Una Consuelo Rodríguez llorosa, mientras le dedico EL MAL ABSOLUTO, me confiesa que para ella va a ser muy duro leerlo y seguro que se va a saltar algunas páginas de mi novela. Mujer, no es para tanto. Mientras, Javier Sierra se deshace en alabanzas acerca del imperio y habla del patriotismo del pueblo norteamericano y de que la Hacienda yanqui es la hostia de seria, no como la de aquí. Y nadie habla de María San Gil, de la espantá popular, y me quedo sin saber si mis agradables contertulios de mesa son marianistas o pertenecen a las esencias aznaristas del partido. Otra vez será, que como jurado nos iremos viendo años, o eso espero.
La velada se levanta tras los helados de tres colores, los cafés y los licores de hierbas. Dedico un MAL ABSOLUTO a Javier Sierra, a un colega poeta, a un criador humanitario de pollos y pavos que se los come pero no los mata ─ aunque dice que no hay animal más estúpido que el pollo: será para comérselo sin mala conciencia después de que su sicario lo haya asesinado ─, y tras escuchar que el secreto es originario de Badajoz, como la sopa de ajo, como las migas de pastor. No sé qué diría un andaluz a todo eso.
Puede que sea por las hierbas, pero a altas horas de la noche, con la mesa ya vacía y los camareros con cara de muertos de sueño y con ganas de enviarnos de un escobazo a nuestra suite, Miguel Ángel Matellanes, no sé si porque soy de Salamanca, me propone escribir una Catedral del Mar ─ para eso tendré que buscar escritores que me la escriban ─ ambientada en Madrid, sobre la construcción del barrio de Salamanca. Quizá para echarnos, seguro, un camarero nos da dos invitaciones para que nos vayamos a tomar una copa, eufemismo de jugar, al casino. Y nos levantamos, pero no nos vamos al casino, que ya sabemos los dos lo que le sucedió al pobre de Mike Demon en LLUVIA DE NÍQUEL, sino que desfilamos hacia nuestras habitaciones. Pido a recepción que me despierten a las 6 y media y me tengan en la puerta del hotel un taxi. Y duermo en una cama en donde pueden dormir ocho.

Comentarios

Paco Gómez Escribano ha dicho que…
Bueno, José Luis, no siempre salen las cosas como uno planea, sobretodo cuando tienes que volar. Y si ya tienes que volar y conectar con otro vuelo a tal hora, las posibilidades de que tus planes fracasen se incrementan.

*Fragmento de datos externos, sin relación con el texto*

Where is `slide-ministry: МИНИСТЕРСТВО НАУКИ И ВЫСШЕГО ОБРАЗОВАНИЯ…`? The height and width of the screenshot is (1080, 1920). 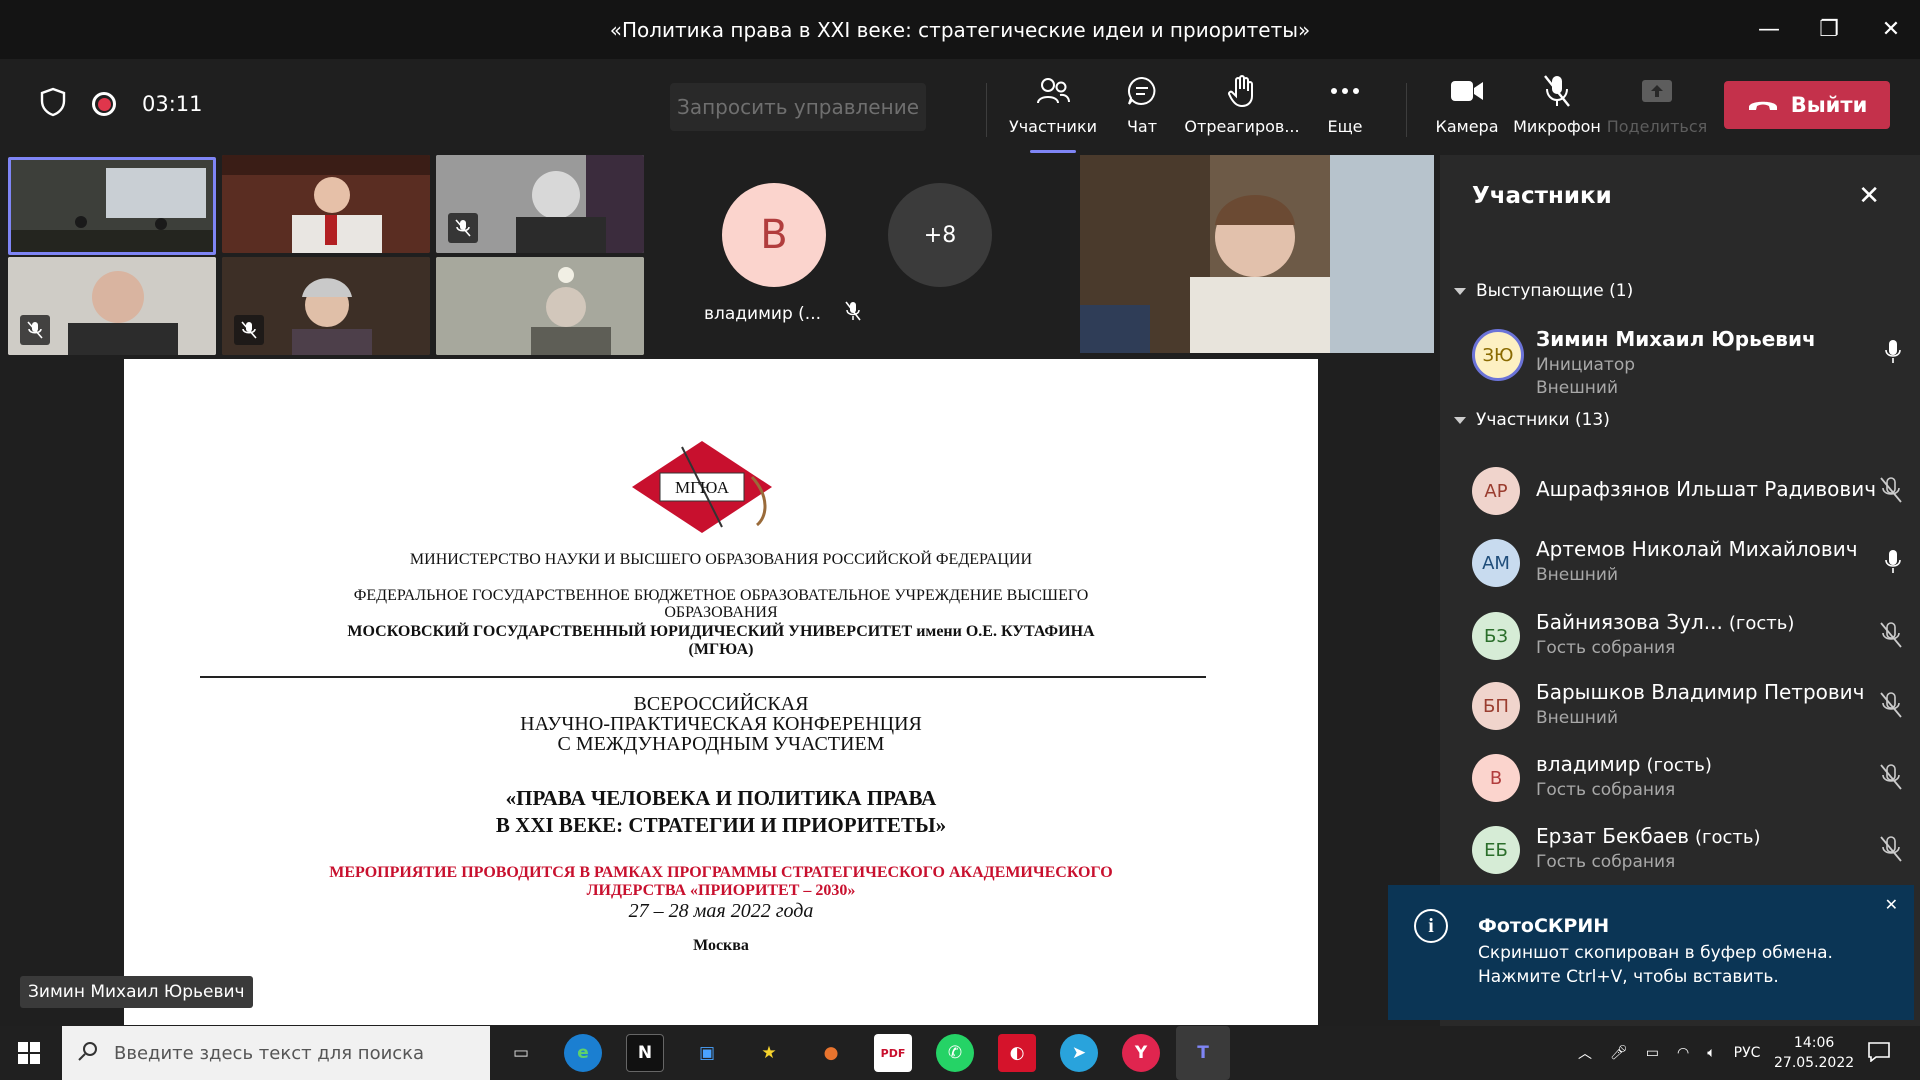 slide-ministry: МИНИСТЕРСТВО НАУКИ И ВЫСШЕГО ОБРАЗОВАНИЯ… is located at coordinates (721, 560).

Pero mira el lado bueno: la increíble e inesperada colección de experiencias que te has llevado. Esos paseos por la T4 viendo a los de Guantánamo (entre los que me cuento), esos momentos de soledad en el bar qe son los momentos en que uno se queda solo consigo mismo y puede reflexionar, esas visiones de azafatas y de desconocidos con destinos inciertos, en fin, todas esas cosas que te han servido, entre otras cosas, para escribir este artículo que te ha quedado fetén y que yo he disfrutado leyendo. Enhorabuena y suerte con tu libro. A ver si me hago con él. Un abrazo.
Anónimo ha dicho que…
Está bien esto de los blogs de escritores. Así, con sólo ver la manera en que se expresa el escritor, ya sabe uno si le van a interesar o no sus libros.

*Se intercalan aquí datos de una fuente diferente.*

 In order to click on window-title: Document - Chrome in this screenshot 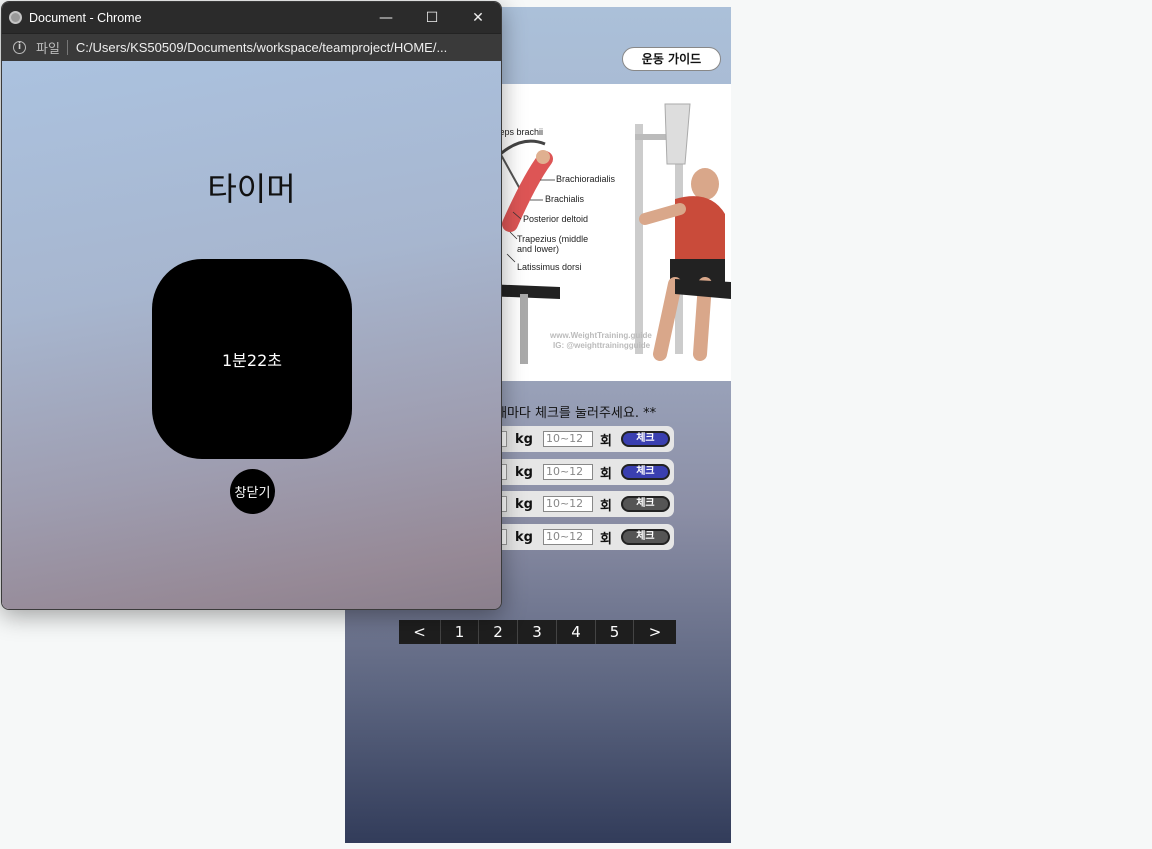, I will do `click(86, 18)`.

Un dinerillo que me he ahorrado.
Marta Sepúlveda Góngora ha dicho que…
Hola José Luis
Vine a visitarte por recomendaciòn de Ricardo Bada, tremendo lugar el tuyo, me gustó mucho, felicidades, te espero en mi blog alguna vez
El Deme ha dicho que…
Desde luego es durilla la vida de la presentación de libros, sí, pero leyéndote ha sido como leer un capítulo de "Las aventuras del escritor que no llegó a tiempo de escribir su novela y se la escribió otro", bueno José Luis, por lo menos te tomaste unos chupitos con los amigos y eso siempre es agradable, sea donde sea.